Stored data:
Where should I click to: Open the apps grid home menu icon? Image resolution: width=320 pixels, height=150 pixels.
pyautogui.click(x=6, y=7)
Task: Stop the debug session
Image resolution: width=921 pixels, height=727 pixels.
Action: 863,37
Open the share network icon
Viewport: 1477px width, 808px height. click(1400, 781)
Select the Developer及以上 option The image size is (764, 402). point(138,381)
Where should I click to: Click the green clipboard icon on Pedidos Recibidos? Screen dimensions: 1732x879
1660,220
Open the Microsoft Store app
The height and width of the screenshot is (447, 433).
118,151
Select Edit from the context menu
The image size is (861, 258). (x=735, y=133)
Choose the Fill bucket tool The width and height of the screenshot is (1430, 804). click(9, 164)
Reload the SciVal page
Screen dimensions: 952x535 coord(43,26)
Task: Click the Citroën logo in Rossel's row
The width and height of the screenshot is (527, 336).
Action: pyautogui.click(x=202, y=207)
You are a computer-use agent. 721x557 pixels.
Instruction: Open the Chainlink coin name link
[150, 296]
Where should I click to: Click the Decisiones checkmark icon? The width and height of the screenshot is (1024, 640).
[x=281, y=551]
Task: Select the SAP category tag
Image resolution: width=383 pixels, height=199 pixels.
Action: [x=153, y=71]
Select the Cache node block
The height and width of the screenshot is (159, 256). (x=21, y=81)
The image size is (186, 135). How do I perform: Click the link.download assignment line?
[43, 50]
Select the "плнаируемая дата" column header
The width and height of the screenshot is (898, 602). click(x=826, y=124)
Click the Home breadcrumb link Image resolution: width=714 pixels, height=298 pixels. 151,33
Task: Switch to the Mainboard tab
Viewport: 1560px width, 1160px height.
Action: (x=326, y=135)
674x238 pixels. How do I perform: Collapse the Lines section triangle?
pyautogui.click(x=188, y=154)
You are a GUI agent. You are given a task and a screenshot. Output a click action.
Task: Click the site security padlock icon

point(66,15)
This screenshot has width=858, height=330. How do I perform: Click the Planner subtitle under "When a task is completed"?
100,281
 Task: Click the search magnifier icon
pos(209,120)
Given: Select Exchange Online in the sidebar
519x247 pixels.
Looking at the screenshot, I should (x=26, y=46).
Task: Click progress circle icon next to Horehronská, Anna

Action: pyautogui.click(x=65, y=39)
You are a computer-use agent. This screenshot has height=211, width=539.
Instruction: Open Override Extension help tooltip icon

Task to carry out: Turn each nonblank line of the listing into a Markdown table with two columns, Row for the line's number and Line for its text.

Task response:
| Row | Line |
|---|---|
| 1 | Where should I click to: Open the apps grid home menu icon? Image resolution: width=320 pixels, height=150 pixels. |
| 2 | pyautogui.click(x=6, y=7) |
| 3 | Task: Stop the debug session |
| 4 | Image resolution: width=921 pixels, height=727 pixels. |
| 5 | Action: 863,37 |
| 6 | Open the share network icon |
| 7 | Viewport: 1477px width, 808px height. click(1400, 781) |
| 8 | Select the Developer及以上 option The image size is (764, 402). point(138,381) |
| 9 | Where should I click to: Click the green clipboard icon on Pedidos Recibidos? Screen dimensions: 1732x879 |
| 10 | 1660,220 |
| 11 | Open the Microsoft Store app |
| 12 | The height and width of the screenshot is (447, 433). |
| 13 | 118,151 |
| 14 | Select Edit from the context menu |
| 15 | The image size is (861, 258). (x=735, y=133) |
| 16 | Choose the Fill bucket tool The width and height of the screenshot is (1430, 804). click(9, 164) |
| 17 | Reload the SciVal page |
| 18 | Screen dimensions: 952x535 coord(43,26) |
| 19 | Task: Click the Citroën logo in Rossel's row |
| 20 | The width and height of the screenshot is (527, 336). |
| 21 | Action: pyautogui.click(x=202, y=207) |
| 22 | You are a computer-use agent. 721x557 pixels. |
| 23 | Instruction: Open the Chainlink coin name link |
| 24 | [150, 296] |
| 25 | Where should I click to: Click the Decisiones checkmark icon? The width and height of the screenshot is (1024, 640). |
| 26 | [x=281, y=551] |
| 27 | Task: Select the SAP category tag |
| 28 | Image resolution: width=383 pixels, height=199 pixels. |
| 29 | Action: [x=153, y=71] |
| 30 | Select the Cache node block |
| 31 | The height and width of the screenshot is (159, 256). (x=21, y=81) |
| 32 | The image size is (186, 135). How do I perform: Click the link.download assignment line? |
| 33 | [43, 50] |
| 34 | Select the "плнаируемая дата" column header |
| 35 | The width and height of the screenshot is (898, 602). click(x=826, y=124) |
| 36 | Click the Home breadcrumb link Image resolution: width=714 pixels, height=298 pixels. 151,33 |
| 37 | Task: Switch to the Mainboard tab |
| 38 | Viewport: 1560px width, 1160px height. |
| 39 | Action: (x=326, y=135) |
| 40 | 674x238 pixels. How do I perform: Collapse the Lines section triangle? |
| 41 | pyautogui.click(x=188, y=154) |
| 42 | You are a GUI agent. You are given a task and a screenshot. Output a click action. |
| 43 | Task: Click the site security padlock icon |
| 44 | point(66,15) |
| 45 | This screenshot has width=858, height=330. How do I perform: Click the Planner subtitle under "When a task is completed"? |
| 46 | 100,281 |
| 47 |  Task: Click the search magnifier icon |
| 48 | pos(209,120) |
| 49 | Given: Select Exchange Online in the sidebar |
| 50 | 519x247 pixels. |
| 51 | Looking at the screenshot, I should (x=26, y=46). |
| 52 | Task: Click progress circle icon next to Horehronská, Anna |
| 53 | Action: pyautogui.click(x=65, y=39) |
| 54 | You are a computer-use agent. This screenshot has height=211, width=539. |
| 55 | Instruction: Open Override Extension help tooltip icon |